— EXTRACTED INFORMATION —
*-*-*

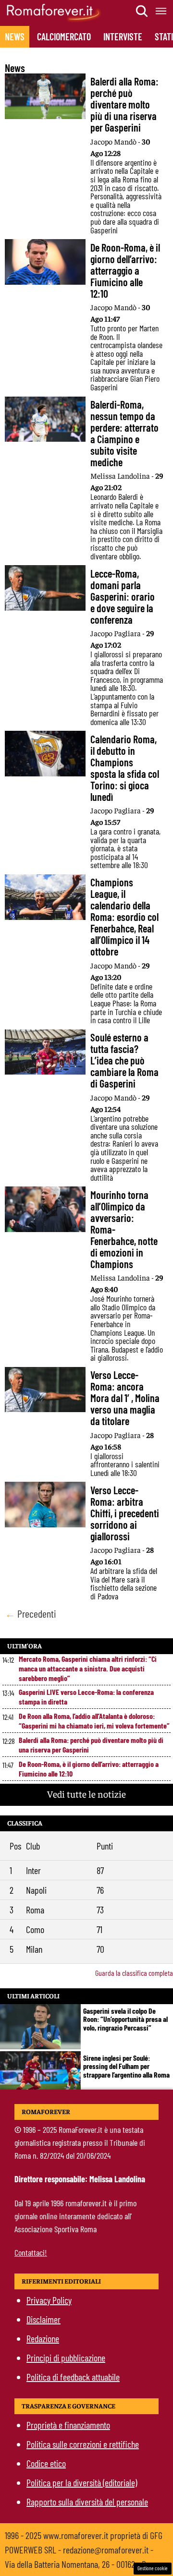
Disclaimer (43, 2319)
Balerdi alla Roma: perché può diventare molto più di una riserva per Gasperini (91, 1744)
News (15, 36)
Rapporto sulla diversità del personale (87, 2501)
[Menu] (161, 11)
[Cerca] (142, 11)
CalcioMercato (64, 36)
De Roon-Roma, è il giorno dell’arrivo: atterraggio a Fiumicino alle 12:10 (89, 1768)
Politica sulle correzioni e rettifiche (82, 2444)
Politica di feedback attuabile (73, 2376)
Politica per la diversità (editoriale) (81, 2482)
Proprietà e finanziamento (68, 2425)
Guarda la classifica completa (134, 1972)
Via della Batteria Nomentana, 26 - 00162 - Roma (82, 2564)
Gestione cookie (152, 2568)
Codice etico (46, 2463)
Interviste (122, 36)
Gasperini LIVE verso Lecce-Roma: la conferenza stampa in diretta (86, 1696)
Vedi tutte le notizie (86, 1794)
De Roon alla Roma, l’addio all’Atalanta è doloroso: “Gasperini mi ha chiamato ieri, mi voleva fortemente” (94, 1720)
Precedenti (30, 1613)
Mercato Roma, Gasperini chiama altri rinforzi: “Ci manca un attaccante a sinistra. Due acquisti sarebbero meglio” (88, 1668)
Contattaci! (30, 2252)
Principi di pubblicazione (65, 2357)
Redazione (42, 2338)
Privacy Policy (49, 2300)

*-*-*

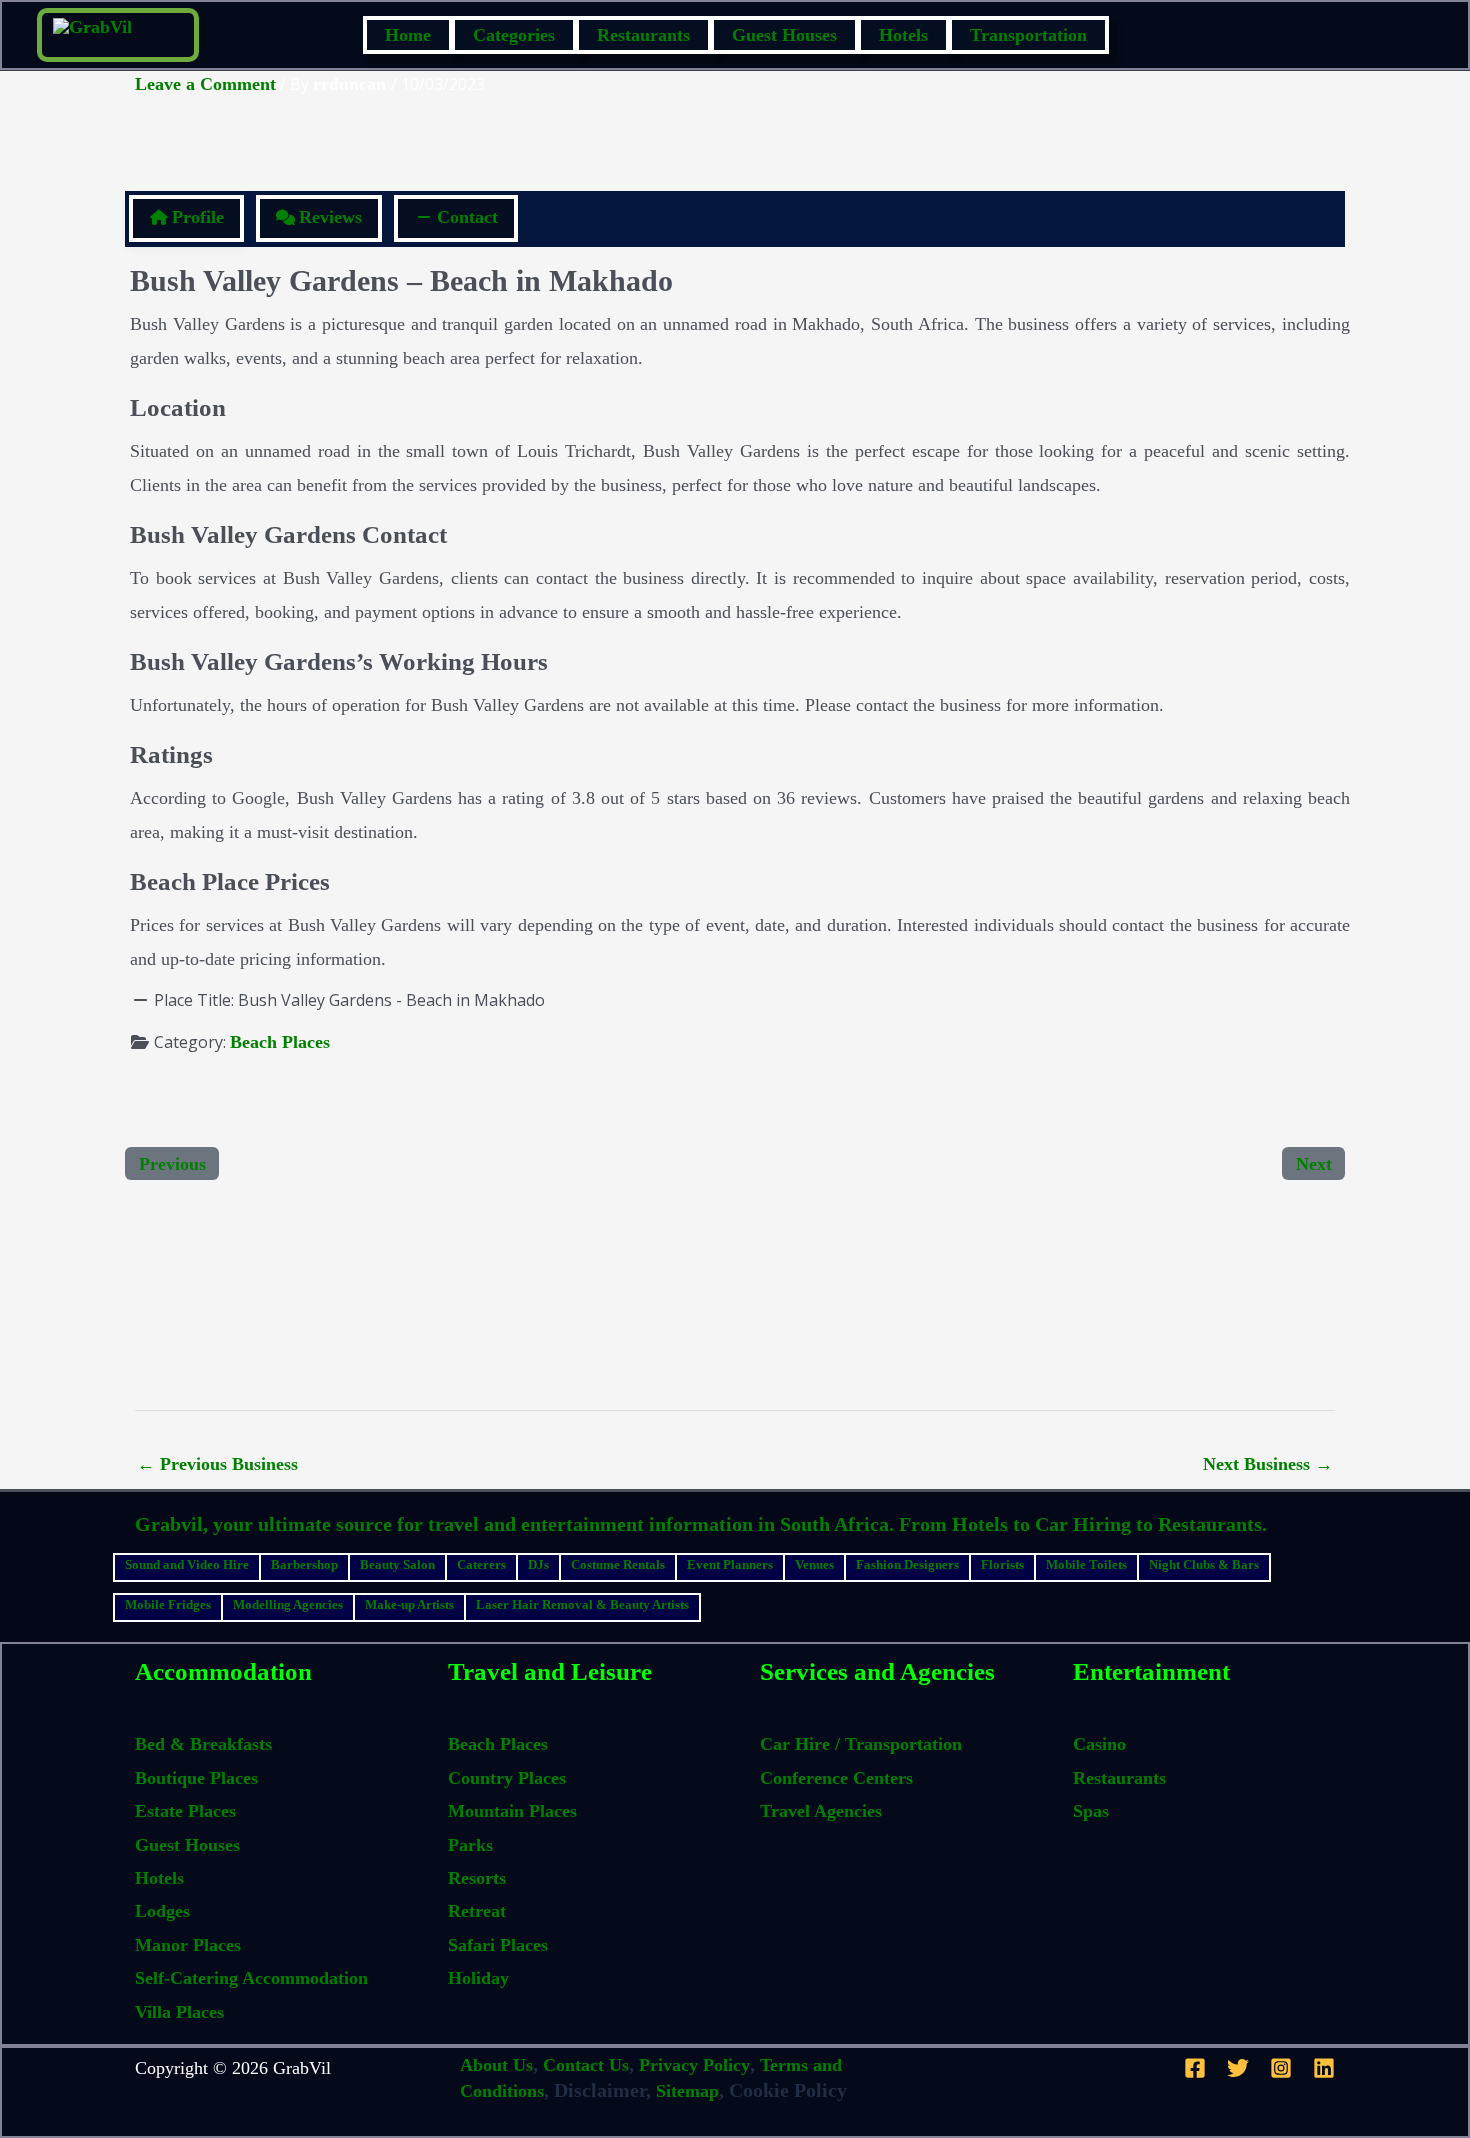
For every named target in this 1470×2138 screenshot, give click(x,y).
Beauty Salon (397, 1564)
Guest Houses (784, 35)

*-*-*

— ACTION ITEM —
Your task is to transcribe, with no changes, only the lines of the listing above that lie between the line holding "CalcioMercato (64, 36)" and the line holding "Privacy Policy (49, 2300)", inclusive.

— THE COMPLETED TASK —
CalcioMercato (64, 36)
De Roon-Roma, è il giorno dell’arrivo: atterraggio a Fiumicino alle 12:10 (89, 1768)
Politica sulle correzioni e rettifiche (82, 2444)
Politica di feedback attuabile (73, 2376)
Politica per la diversità (editoriale) (81, 2482)
Proprietà e finanziamento (68, 2425)
Guarda la classifica completa (134, 1972)
Via della Batteria Nomentana, 26 - 00162 - Roma (82, 2564)
Gestione cookie (152, 2568)
Codice etico (46, 2463)
Interviste (122, 36)
Gasperini LIVE verso Lecce-Roma: la conferenza stampa in diretta (86, 1696)
Vedi tutte le notizie (86, 1794)
De Roon alla Roma, l’addio all’Atalanta è doloroso: “Gasperini mi ha chiamato ieri, mi voleva fortemente” (94, 1720)
Precedenti (30, 1613)
Mercato Roma, Gasperini chiama altri rinforzi: “Ci manca un attaccante a sinistra. Due acquisti sarebbero meglio” (88, 1668)
Contattaci! (30, 2252)
Principi di pubblicazione (65, 2357)
Redazione (42, 2338)
Privacy Policy (49, 2300)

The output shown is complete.